Begin with the line holding "You are a GUI" and end with the last line of the records below. Set down exactly those lines and leave out every picture.

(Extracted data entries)
+ + +

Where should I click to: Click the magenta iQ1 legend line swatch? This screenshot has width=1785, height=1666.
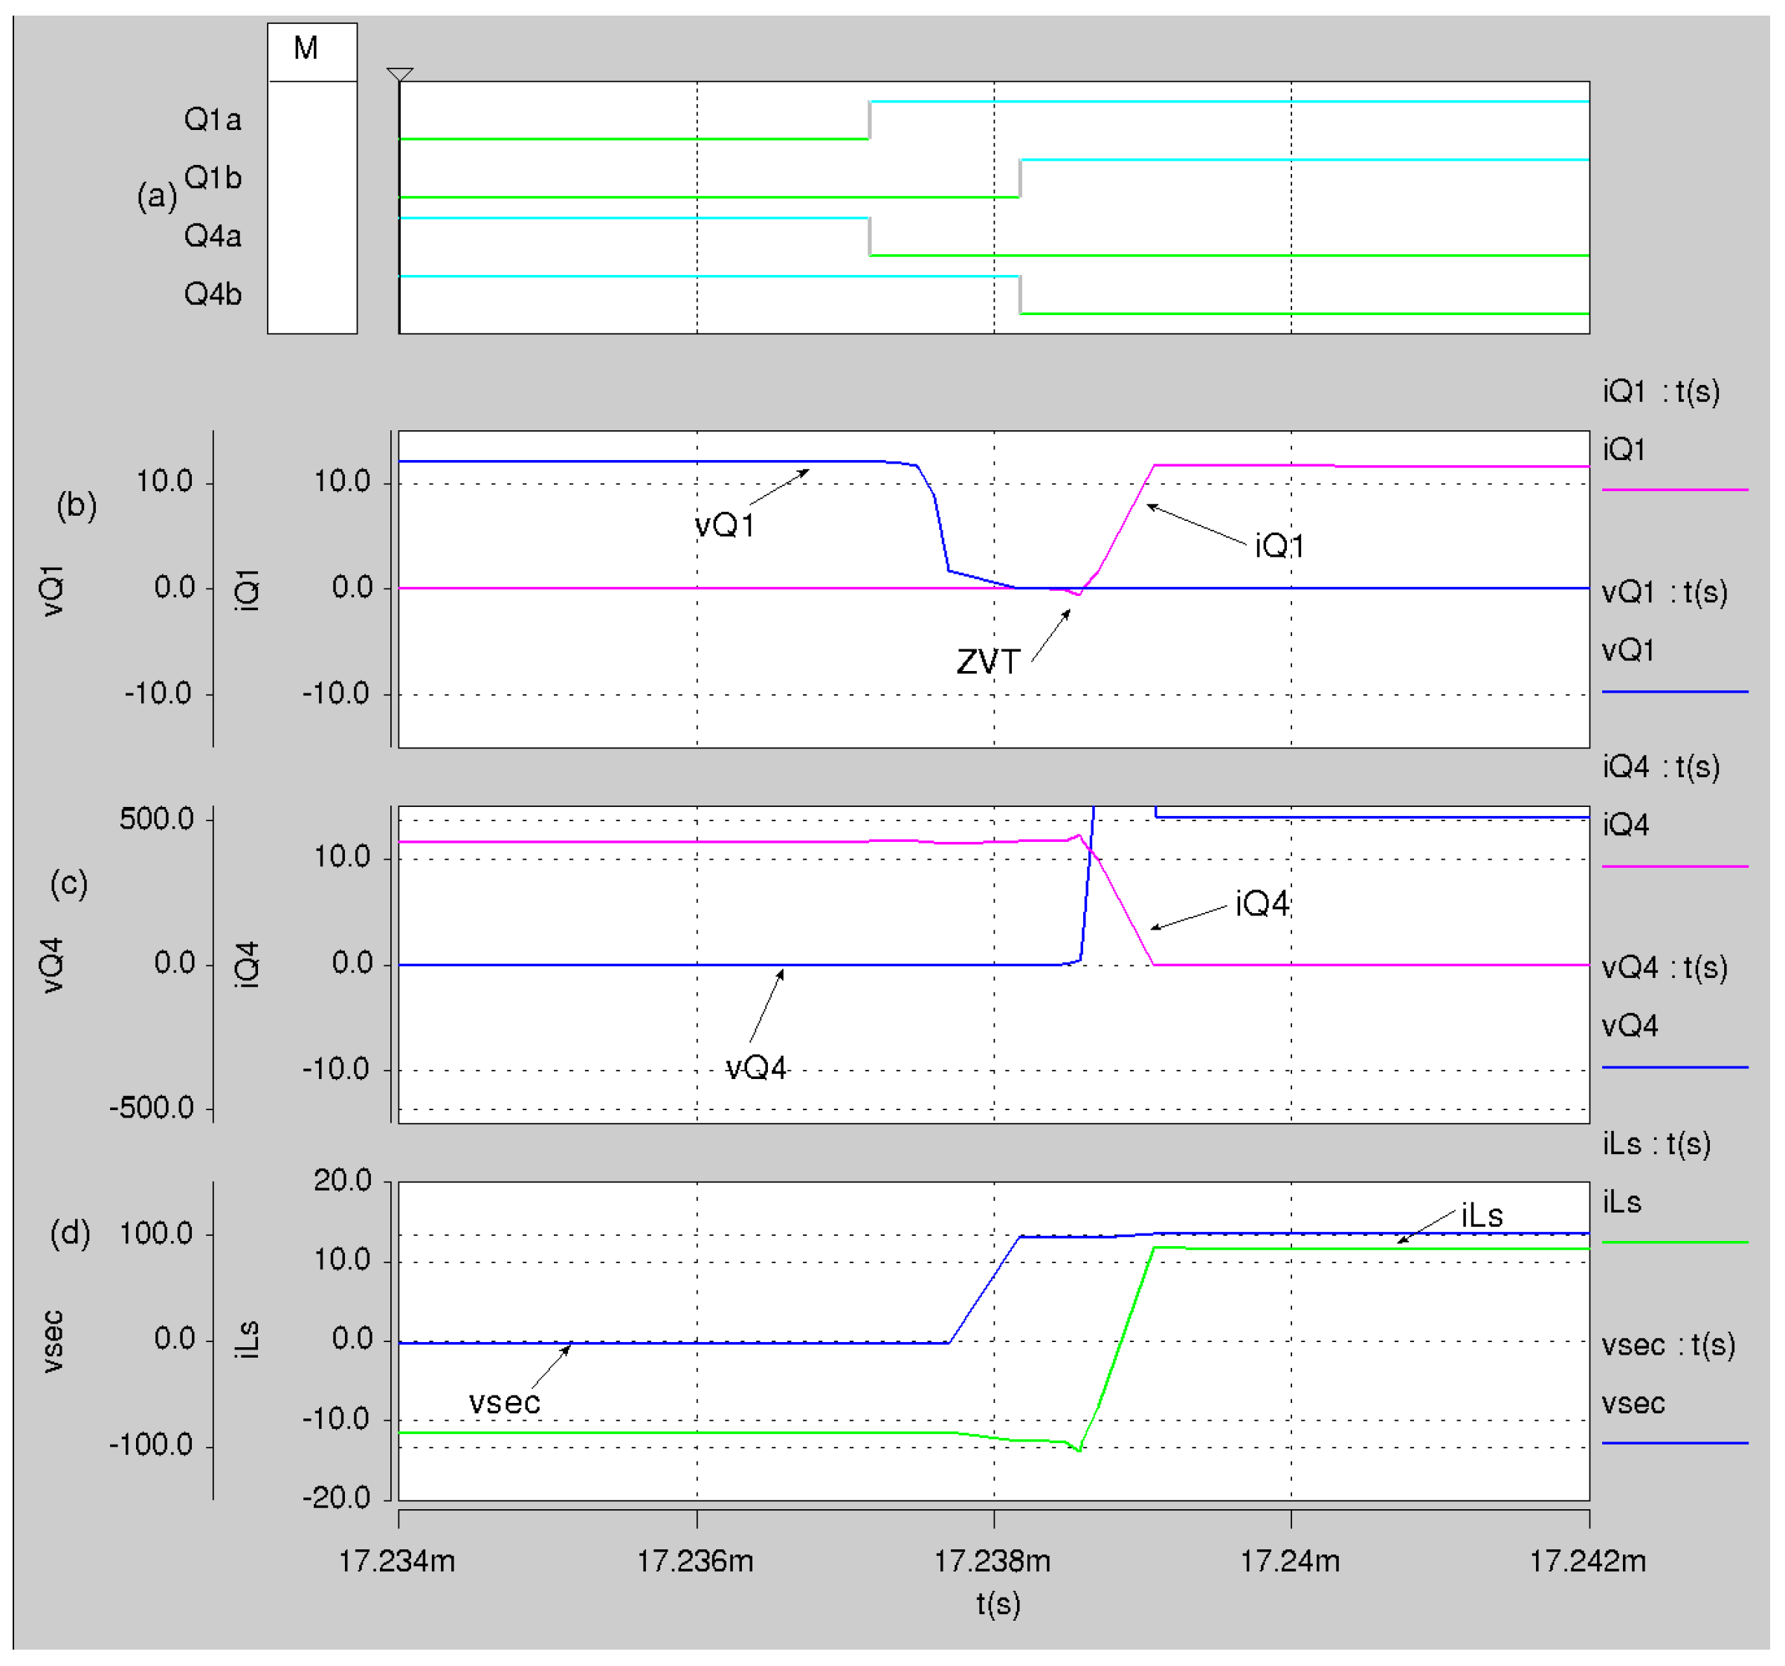1675,490
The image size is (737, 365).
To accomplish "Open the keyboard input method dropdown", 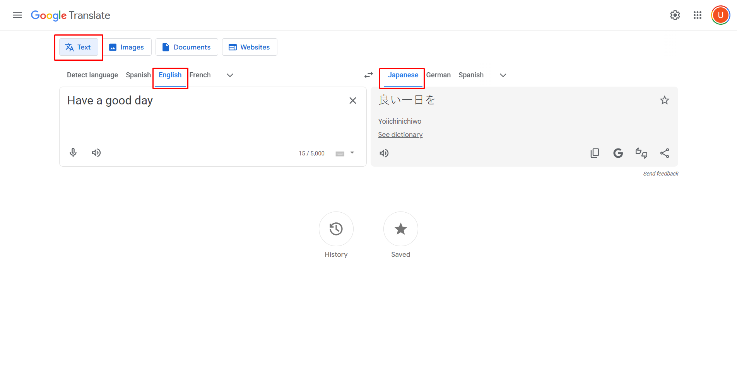I will [351, 153].
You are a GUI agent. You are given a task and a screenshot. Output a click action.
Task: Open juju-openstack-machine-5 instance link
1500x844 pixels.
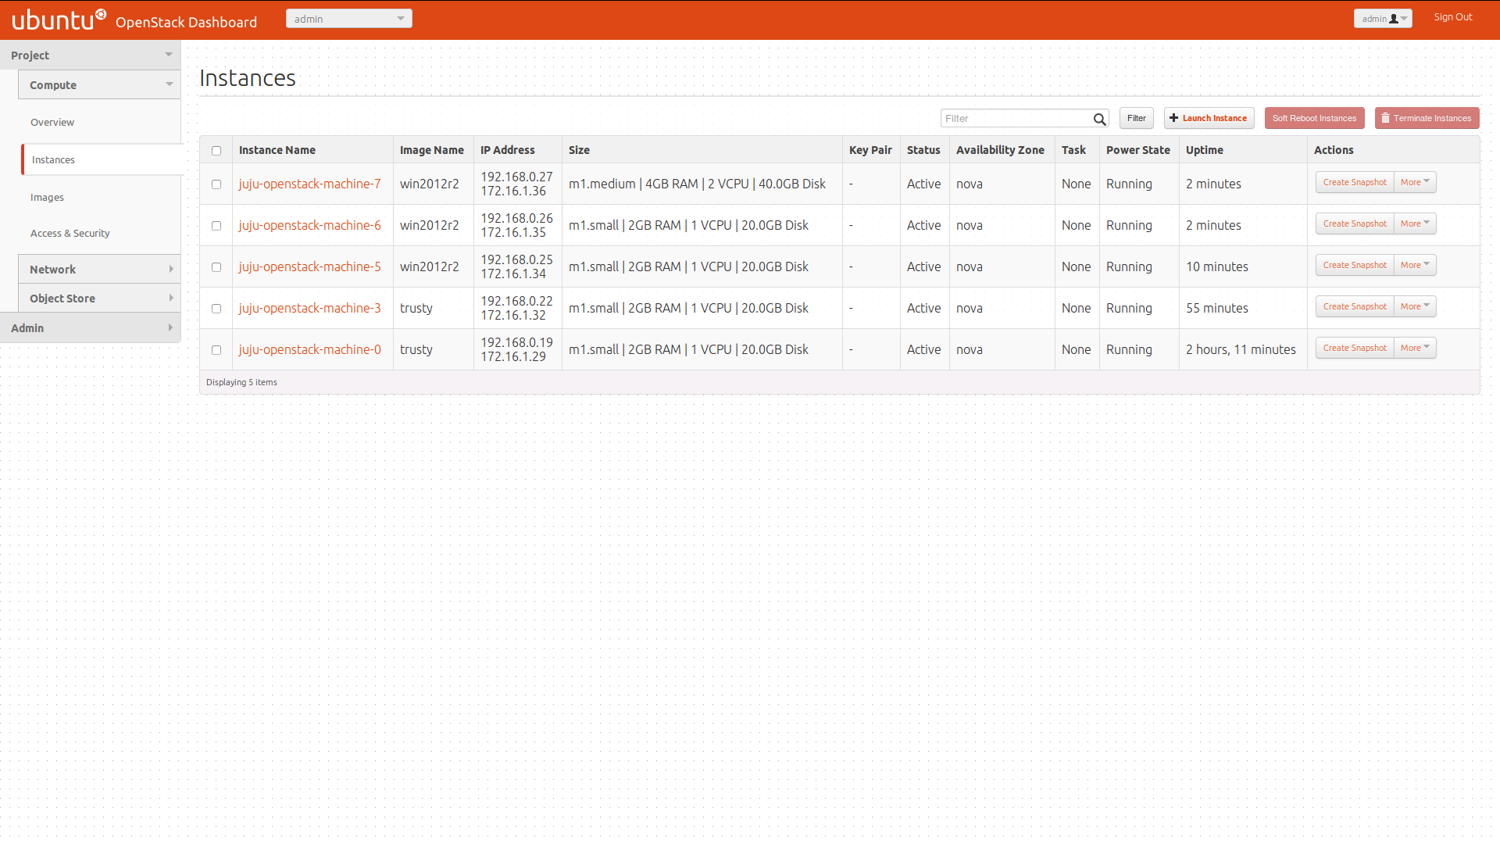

+ + +

Solution to the problem –
You are a GUI agent. You are given a task and a screenshot. Output a click action.
Task: Open juju-openstack-machine-5 instance link
1500x844 pixels.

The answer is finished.